The task
Reproduce every one of the following records word for word, with no changes.
-- BEGIN Records shown --
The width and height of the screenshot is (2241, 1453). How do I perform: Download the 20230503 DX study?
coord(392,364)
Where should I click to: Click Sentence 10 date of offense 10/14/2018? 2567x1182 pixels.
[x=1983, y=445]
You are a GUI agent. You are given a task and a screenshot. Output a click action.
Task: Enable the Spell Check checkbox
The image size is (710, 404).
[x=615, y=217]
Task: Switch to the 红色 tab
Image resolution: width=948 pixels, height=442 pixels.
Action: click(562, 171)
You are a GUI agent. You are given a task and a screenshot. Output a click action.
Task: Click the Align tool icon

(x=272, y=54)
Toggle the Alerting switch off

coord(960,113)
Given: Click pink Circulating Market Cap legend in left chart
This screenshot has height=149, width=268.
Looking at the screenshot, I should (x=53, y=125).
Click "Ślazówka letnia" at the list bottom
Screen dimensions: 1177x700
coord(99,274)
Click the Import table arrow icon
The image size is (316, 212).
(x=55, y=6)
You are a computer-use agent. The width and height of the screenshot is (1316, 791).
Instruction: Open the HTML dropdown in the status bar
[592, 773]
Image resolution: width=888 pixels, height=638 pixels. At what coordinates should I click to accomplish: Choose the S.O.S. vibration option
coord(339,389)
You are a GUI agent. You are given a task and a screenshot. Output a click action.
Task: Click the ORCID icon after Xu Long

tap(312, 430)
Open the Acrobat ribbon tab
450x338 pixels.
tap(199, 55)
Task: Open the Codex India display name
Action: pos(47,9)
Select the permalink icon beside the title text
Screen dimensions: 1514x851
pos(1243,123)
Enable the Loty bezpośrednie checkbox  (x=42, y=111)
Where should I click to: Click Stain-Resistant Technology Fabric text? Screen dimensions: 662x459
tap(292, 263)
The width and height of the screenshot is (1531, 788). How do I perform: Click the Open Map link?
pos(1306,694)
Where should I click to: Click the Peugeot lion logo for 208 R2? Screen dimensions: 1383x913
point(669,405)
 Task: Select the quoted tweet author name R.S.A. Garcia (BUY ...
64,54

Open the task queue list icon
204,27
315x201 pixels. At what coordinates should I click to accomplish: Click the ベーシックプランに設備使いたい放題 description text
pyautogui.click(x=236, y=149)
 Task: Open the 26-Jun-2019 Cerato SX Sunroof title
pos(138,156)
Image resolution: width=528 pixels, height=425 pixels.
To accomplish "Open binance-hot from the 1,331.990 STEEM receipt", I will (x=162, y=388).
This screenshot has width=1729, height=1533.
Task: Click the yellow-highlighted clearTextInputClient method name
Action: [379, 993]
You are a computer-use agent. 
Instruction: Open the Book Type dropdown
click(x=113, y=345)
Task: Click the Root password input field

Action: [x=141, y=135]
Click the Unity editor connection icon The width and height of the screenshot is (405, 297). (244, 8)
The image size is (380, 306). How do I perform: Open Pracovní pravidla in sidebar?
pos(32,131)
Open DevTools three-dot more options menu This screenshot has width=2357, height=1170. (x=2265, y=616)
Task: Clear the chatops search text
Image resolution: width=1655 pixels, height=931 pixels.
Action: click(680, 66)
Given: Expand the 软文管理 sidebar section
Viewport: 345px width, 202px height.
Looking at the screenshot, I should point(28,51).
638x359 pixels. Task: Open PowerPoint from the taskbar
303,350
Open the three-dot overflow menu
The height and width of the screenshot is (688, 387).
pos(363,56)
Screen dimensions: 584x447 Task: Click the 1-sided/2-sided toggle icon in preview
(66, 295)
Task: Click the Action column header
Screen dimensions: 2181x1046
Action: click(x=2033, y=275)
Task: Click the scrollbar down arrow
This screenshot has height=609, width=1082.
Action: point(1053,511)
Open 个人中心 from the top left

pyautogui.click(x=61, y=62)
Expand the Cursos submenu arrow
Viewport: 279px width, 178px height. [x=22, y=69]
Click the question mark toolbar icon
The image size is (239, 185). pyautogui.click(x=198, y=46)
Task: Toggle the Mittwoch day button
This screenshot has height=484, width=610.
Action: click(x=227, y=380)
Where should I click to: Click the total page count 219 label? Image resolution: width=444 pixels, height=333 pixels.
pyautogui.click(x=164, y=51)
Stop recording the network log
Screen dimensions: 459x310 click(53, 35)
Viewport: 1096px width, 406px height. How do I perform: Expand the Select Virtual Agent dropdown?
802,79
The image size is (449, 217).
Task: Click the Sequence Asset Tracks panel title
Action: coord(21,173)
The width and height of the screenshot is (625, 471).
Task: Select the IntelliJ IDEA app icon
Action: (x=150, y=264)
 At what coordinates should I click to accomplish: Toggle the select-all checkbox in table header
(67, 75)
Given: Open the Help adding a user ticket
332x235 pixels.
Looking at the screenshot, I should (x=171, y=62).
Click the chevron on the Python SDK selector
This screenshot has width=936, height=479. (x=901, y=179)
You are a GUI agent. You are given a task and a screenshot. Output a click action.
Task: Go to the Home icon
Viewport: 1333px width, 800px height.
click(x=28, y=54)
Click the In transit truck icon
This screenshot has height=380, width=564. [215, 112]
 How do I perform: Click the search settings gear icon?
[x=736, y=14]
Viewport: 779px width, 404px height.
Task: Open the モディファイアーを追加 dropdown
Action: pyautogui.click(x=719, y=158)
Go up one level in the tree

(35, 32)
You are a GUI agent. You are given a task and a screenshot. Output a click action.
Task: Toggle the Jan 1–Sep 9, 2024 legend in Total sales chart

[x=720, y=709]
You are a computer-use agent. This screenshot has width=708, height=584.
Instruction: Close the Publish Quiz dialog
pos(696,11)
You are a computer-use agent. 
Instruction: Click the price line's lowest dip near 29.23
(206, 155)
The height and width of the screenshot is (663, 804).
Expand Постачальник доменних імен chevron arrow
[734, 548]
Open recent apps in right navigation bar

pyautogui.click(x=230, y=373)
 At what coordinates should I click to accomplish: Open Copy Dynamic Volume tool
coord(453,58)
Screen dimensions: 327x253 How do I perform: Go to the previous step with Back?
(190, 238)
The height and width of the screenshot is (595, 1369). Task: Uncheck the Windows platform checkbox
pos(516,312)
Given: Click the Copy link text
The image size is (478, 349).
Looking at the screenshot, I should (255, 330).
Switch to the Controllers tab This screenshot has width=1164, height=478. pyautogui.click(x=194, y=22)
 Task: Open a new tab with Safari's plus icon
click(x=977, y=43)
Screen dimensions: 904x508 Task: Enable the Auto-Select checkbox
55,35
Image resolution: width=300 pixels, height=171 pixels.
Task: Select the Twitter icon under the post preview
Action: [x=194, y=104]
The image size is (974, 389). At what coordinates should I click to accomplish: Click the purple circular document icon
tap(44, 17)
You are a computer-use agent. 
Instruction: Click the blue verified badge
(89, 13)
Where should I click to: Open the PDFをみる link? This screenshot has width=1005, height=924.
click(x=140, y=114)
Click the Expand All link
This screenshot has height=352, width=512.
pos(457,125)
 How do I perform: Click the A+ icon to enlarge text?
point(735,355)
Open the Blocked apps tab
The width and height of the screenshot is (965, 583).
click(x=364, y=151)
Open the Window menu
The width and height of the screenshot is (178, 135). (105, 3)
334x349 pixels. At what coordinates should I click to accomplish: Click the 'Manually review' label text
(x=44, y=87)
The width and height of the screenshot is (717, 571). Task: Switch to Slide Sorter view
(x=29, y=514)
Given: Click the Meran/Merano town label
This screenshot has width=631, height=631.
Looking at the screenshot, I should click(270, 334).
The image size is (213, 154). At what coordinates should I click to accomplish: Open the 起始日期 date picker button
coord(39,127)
-- END Records shown --
Expected answer
The width and height of the screenshot is (2241, 1453). How do I perform: Download the 20230503 DX study?
coord(392,364)
Where should I click to: Click Sentence 10 date of offense 10/14/2018? 2567x1182 pixels.
[x=1983, y=445]
You are a GUI agent. You are given a task and a screenshot. Output a click action.
Task: Enable the Spell Check checkbox
The image size is (710, 404).
[x=615, y=217]
Task: Switch to the 红色 tab
Image resolution: width=948 pixels, height=442 pixels.
Action: click(562, 171)
You are a GUI agent. You are given a task and a screenshot. Output a click action.
Task: Click the Align tool icon

(x=272, y=54)
Toggle the Alerting switch off

coord(960,113)
Given: Click pink Circulating Market Cap legend in left chart
This screenshot has height=149, width=268.
Looking at the screenshot, I should (x=53, y=125).
Click "Ślazówka letnia" at the list bottom
Screen dimensions: 1177x700
coord(99,274)
Click the Import table arrow icon
The image size is (316, 212).
(x=55, y=6)
You are a computer-use agent. The width and height of the screenshot is (1316, 791).
Instruction: Open the HTML dropdown in the status bar
[592, 773]
Image resolution: width=888 pixels, height=638 pixels. At what coordinates should I click to accomplish: Choose the S.O.S. vibration option
coord(339,389)
You are a GUI agent. You are given a task and a screenshot. Output a click action.
Task: Click the ORCID icon after Xu Long

tap(312, 430)
Open the Acrobat ribbon tab
450x338 pixels.
tap(199, 55)
Task: Open the Codex India display name
Action: pos(47,9)
Select the permalink icon beside the title text
Screen dimensions: 1514x851
pos(1243,123)
Enable the Loty bezpośrednie checkbox  (x=42, y=111)
Where should I click to: Click Stain-Resistant Technology Fabric text? Screen dimensions: 662x459
tap(292, 263)
The width and height of the screenshot is (1531, 788). How do I perform: Click the Open Map link?
pos(1306,694)
Where should I click to: Click the Peugeot lion logo for 208 R2? Screen dimensions: 1383x913
point(669,405)
 Task: Select the quoted tweet author name R.S.A. Garcia (BUY ...
64,54

Open the task queue list icon
204,27
315x201 pixels. At what coordinates should I click to accomplish: Click the ベーシックプランに設備使いたい放題 description text
pyautogui.click(x=236, y=149)
 Task: Open the 26-Jun-2019 Cerato SX Sunroof title
pos(138,156)
Image resolution: width=528 pixels, height=425 pixels.
To accomplish "Open binance-hot from the 1,331.990 STEEM receipt", I will (x=162, y=388).
This screenshot has width=1729, height=1533.
Task: Click the yellow-highlighted clearTextInputClient method name
Action: [379, 993]
You are a computer-use agent. 
Instruction: Open the Book Type dropdown
click(x=113, y=345)
Task: Click the Root password input field

Action: [x=141, y=135]
Click the Unity editor connection icon The width and height of the screenshot is (405, 297). (244, 8)
The image size is (380, 306). How do I perform: Open Pracovní pravidla in sidebar?
pos(32,131)
Open DevTools three-dot more options menu This screenshot has width=2357, height=1170. (x=2265, y=616)
Task: Clear the chatops search text
Image resolution: width=1655 pixels, height=931 pixels.
Action: click(680, 66)
Given: Expand the 软文管理 sidebar section
Viewport: 345px width, 202px height.
Looking at the screenshot, I should point(28,51).
638x359 pixels. Task: Open PowerPoint from the taskbar
303,350
Open the three-dot overflow menu
The height and width of the screenshot is (688, 387).
pos(363,56)
Screen dimensions: 584x447 Task: Click the 1-sided/2-sided toggle icon in preview
(66, 295)
Task: Click the Action column header
Screen dimensions: 2181x1046
Action: click(x=2033, y=275)
Task: Click the scrollbar down arrow
This screenshot has height=609, width=1082.
Action: point(1053,511)
Open 个人中心 from the top left

pyautogui.click(x=61, y=62)
Expand the Cursos submenu arrow
Viewport: 279px width, 178px height. [x=22, y=69]
Click the question mark toolbar icon
The image size is (239, 185). pyautogui.click(x=198, y=46)
Task: Toggle the Mittwoch day button
This screenshot has height=484, width=610.
Action: click(x=227, y=380)
Where should I click to: Click the total page count 219 label? Image resolution: width=444 pixels, height=333 pixels.
pyautogui.click(x=164, y=51)
Stop recording the network log
Screen dimensions: 459x310 click(53, 35)
Viewport: 1096px width, 406px height. How do I perform: Expand the Select Virtual Agent dropdown?
802,79
The image size is (449, 217).
Task: Click the Sequence Asset Tracks panel title
Action: coord(21,173)
The width and height of the screenshot is (625, 471).
Task: Select the IntelliJ IDEA app icon
Action: (x=150, y=264)
 At what coordinates should I click to accomplish: Toggle the select-all checkbox in table header
(67, 75)
Given: Open the Help adding a user ticket
332x235 pixels.
Looking at the screenshot, I should (x=171, y=62).
Click the chevron on the Python SDK selector
This screenshot has width=936, height=479. (x=901, y=179)
You are a GUI agent. You are given a task and a screenshot. Output a click action.
Task: Go to the Home icon
Viewport: 1333px width, 800px height.
click(x=28, y=54)
Click the In transit truck icon
This screenshot has height=380, width=564. [215, 112]
 How do I perform: Click the search settings gear icon?
[x=736, y=14]
Viewport: 779px width, 404px height.
Task: Open the モディファイアーを追加 dropdown
Action: pyautogui.click(x=719, y=158)
Go up one level in the tree

(35, 32)
You are a GUI agent. You are given a task and a screenshot. Output a click action.
Task: Toggle the Jan 1–Sep 9, 2024 legend in Total sales chart

[x=720, y=709]
You are a computer-use agent. This screenshot has width=708, height=584.
Instruction: Close the Publish Quiz dialog
pos(696,11)
You are a computer-use agent. 
Instruction: Click the price line's lowest dip near 29.23
(206, 155)
The height and width of the screenshot is (663, 804).
Expand Постачальник доменних імен chevron arrow
[734, 548]
Open recent apps in right navigation bar

pyautogui.click(x=230, y=373)
 At what coordinates should I click to accomplish: Open Copy Dynamic Volume tool
coord(453,58)
Screen dimensions: 327x253 How do I perform: Go to the previous step with Back?
(190, 238)
The height and width of the screenshot is (595, 1369). Task: Uncheck the Windows platform checkbox
pos(516,312)
Given: Click the Copy link text
The image size is (478, 349).
Looking at the screenshot, I should (255, 330).
Switch to the Controllers tab This screenshot has width=1164, height=478. pyautogui.click(x=194, y=22)
 Task: Open a new tab with Safari's plus icon
click(x=977, y=43)
Screen dimensions: 904x508 Task: Enable the Auto-Select checkbox
55,35
Image resolution: width=300 pixels, height=171 pixels.
Task: Select the Twitter icon under the post preview
Action: [x=194, y=104]
The image size is (974, 389). At what coordinates should I click to accomplish: Click the purple circular document icon
tap(44, 17)
You are a computer-use agent. 
Instruction: Click the blue verified badge
(89, 13)
Where should I click to: Open the PDFをみる link? This screenshot has width=1005, height=924.
click(x=140, y=114)
Click the Expand All link
This screenshot has height=352, width=512.
pos(457,125)
 How do I perform: Click the A+ icon to enlarge text?
point(735,355)
Open the Blocked apps tab
The width and height of the screenshot is (965, 583).
click(x=364, y=151)
Open the Window menu
The width and height of the screenshot is (178, 135). (105, 3)
334x349 pixels. At what coordinates should I click to accomplish: Click the 'Manually review' label text
(x=44, y=87)
The width and height of the screenshot is (717, 571). Task: Switch to Slide Sorter view
(x=29, y=514)
Given: Click the Meran/Merano town label
This screenshot has width=631, height=631.
Looking at the screenshot, I should click(270, 334).
The image size is (213, 154). At what coordinates should I click to accomplish: Open the 起始日期 date picker button
coord(39,127)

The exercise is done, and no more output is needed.